Cypher Syntax: Filtering Nodes in WHERE clause

I am trying to simplify a working query, but am getting unexpected results.

In my example graph, I have Users and Articles. The only relationship is (u:User) -[:HAS_READ]->(a:Article) . Users and Articles have Names.

I am trying to build a "weak tie" query that returns the Name of an article that has a given "distance" (measured by number of Users in the path) from a starting User. In a simple case of a "distance" of 1, an Article 2 is returned if User 1 has read Article 1, which User 2 had also read. User 2, in this case, has also read Article 2, which User 1 has not read.

I have a long query already working for distances of 2 and 3, but I want to try to simplify it.

Here is my latest query for distance=2 that does not return an error (but isn't working as expected):

MATCH  (u1:User {Name: "Bob"})-[:HAS_READ]->(a1:Article)<-[:HAS_READ]-(u2:User)-[:HAS_READ]->(a2:Article)<-[:HAS_READ]-(u3:User)-[:HAS_READ]->(a3:Article)
WHERE NOT (u1)-[:HAS_READ]-(a3) AND NOT (u2)-[:HAS_READ]-(a3)

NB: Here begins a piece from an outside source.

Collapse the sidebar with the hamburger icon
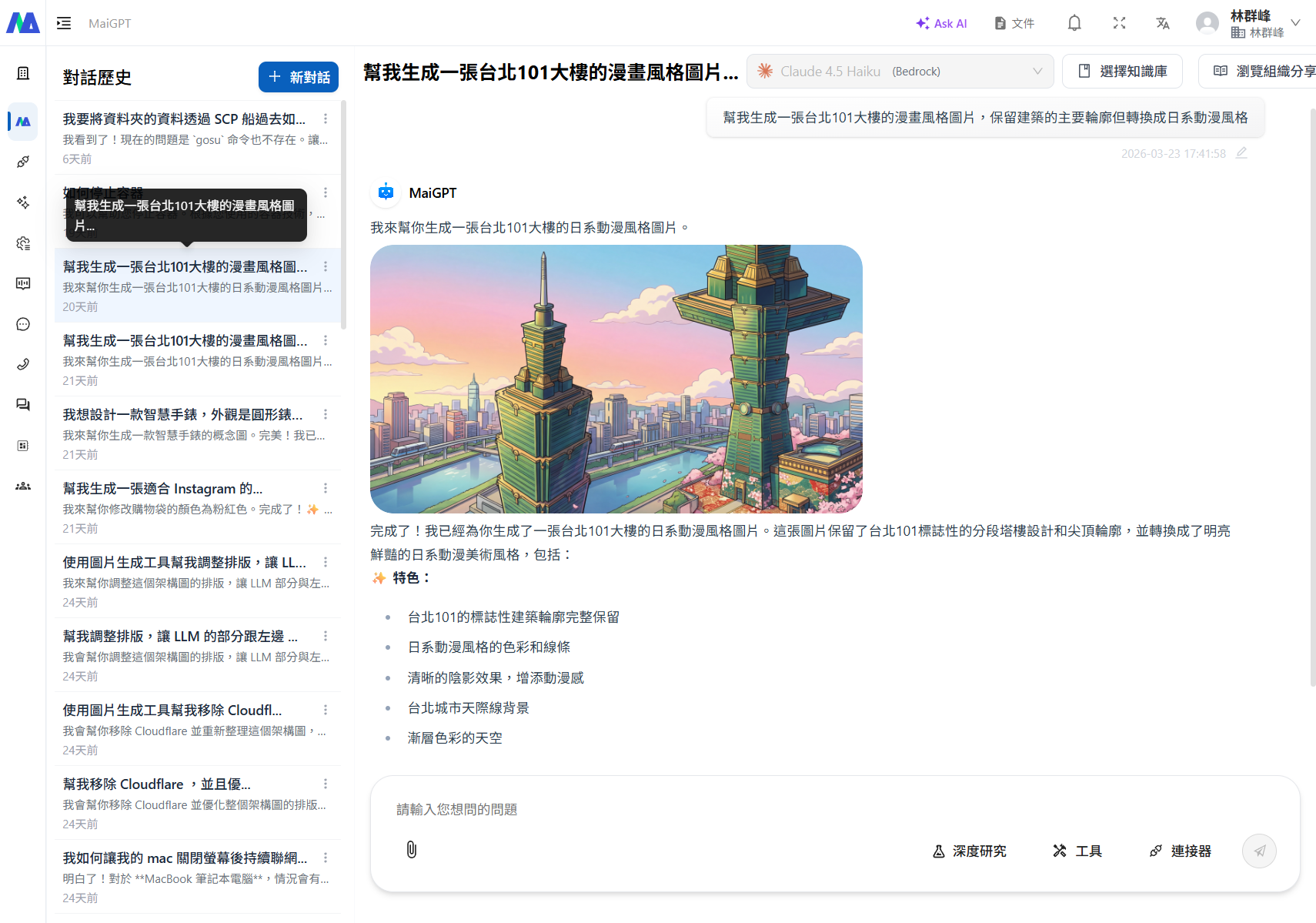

The problem: depending on the path, a User can be in the list of u2 Users and u3 Users, so I am getting Articles that have been read by a u2 User.

I know how to do this with collect and WITH (using a very long-winded query), but is there a way to filter out Users who are in both u2 and u3 collections in the WHERE clause? When I try using collect in the WHERE clause, I get an error.

Here is an example query that returns an error:

MATCH  (u1:User {Name: "Bob"})-[:HAS_READ]->(a1:Article)<-[:HAS_READ]-(u2:User)-[:HAS_READ]->(a2:Article)<-[:HAS_READ]-(u3:User)-[:HAS_READ]->(a3:Article)
WHERE NOT (u1)-[:HAS_READ]-(a3) AND NONE (x in collect(u2) WHERE x in collect(u3))

The error: "Invalid use of aggregating function collect(...) in this context"

I am probably just missing some obvious Cypher concept or simple syntax (I hope), or I'm trying to simplify something which cannot be simplified...

Just for kicks, here is a working (long) query for distance = 2:

MATCH  (u1:User {Name: "Bob"})-[:HAS_READ]-(a1:Article)-[:HAS_READ]-(u2:User)-[:HAS_READ]-(a2:Article)
WHERE NOT (u1)-[:HAS_READ]-(a2)
WITH u1,collect(u2) as u2_list,a2
MATCH (a2)-[:HAS_READ]-(u3:User)-[:HAS_READ]-(a3:Article)
WHERE NOT (u1)-[:HAS_READ]-(a3)
WITH a2,a3,u2_list,collect(u3) as u3_list
MATCH (a2)-[:HAS_READ]-(u3)-[:HAS_READ]-(a3)
WHERE NONE (x in u3_list WHERE x in u2_list)

I created a sample graph that matches the model you described:

  (`0` :User {name:'User1'}) ,
  (`1` :Article {title:'Article1'}) ,
  (`2` :User {name:'User2'}) ,
  (`3` :Article {title:'Article2'}) ,
  (`4` :User {name:'User3'}) ,
  (`5` :Article {title:'Article3'}) ,
  (`6` :User {name:'User4'}) ,
  (`0`)-[:`HAS_READ` ]->(`1`),
  (`2`)-[:`HAS_READ` ]->(`1`),
  (`2`)-[:`HAS_READ` ]->(`3`),
  (`4`)-[:`HAS_READ` ]->(`3`),
  (`4`)-[:`HAS_READ` ]->(`5`),
  (`6`)-[:`HAS_READ` ]->(`3`),
  (`6`)-[:`HAS_READ` ]->(`1`)

And then I think the following query gets the same results as your last one:

MATCH  (u1:User {name: "User1"})-[:HAS_READ]->(a1:Article)<-[:HAS_READ]-(u2:User)-[:HAS_READ]->(a2:Article)<-[:HAS_READ]-(u3:User)-[:HAS_READ]->(a3:Article)
WHERE not((u1)-[:HAS_READ]-(a3))
AND not((u3)-[:HAS_READ]->()<-[:HAS_READ]-(u1))

The logic is different but I think it does the same thing. We're making sure that u3 doesn't have a distance=1 connection to u1 via that 2nd part of the WHERE clause.

1 Like

Thanks Mark! This definitely points me in the right direction. There are some additional subtleties, such as an Article of distance = 2 that is also read by a user of distance =1, but I can play around with it. Thanks for the tip on the latter part of the WHERE clause. That's definitely useful syntax.

Just a quick minor thing to note, NOT is a keyword, not a function, so try to avoid using not(). Prefer something like this instead:

WHERE NOT (u1)-[:HAS_READ]-(a3)

You can of course use parenthesis for doing grouping of boolean expressions when needed, which can look similar, but just wanted clarify the syntax.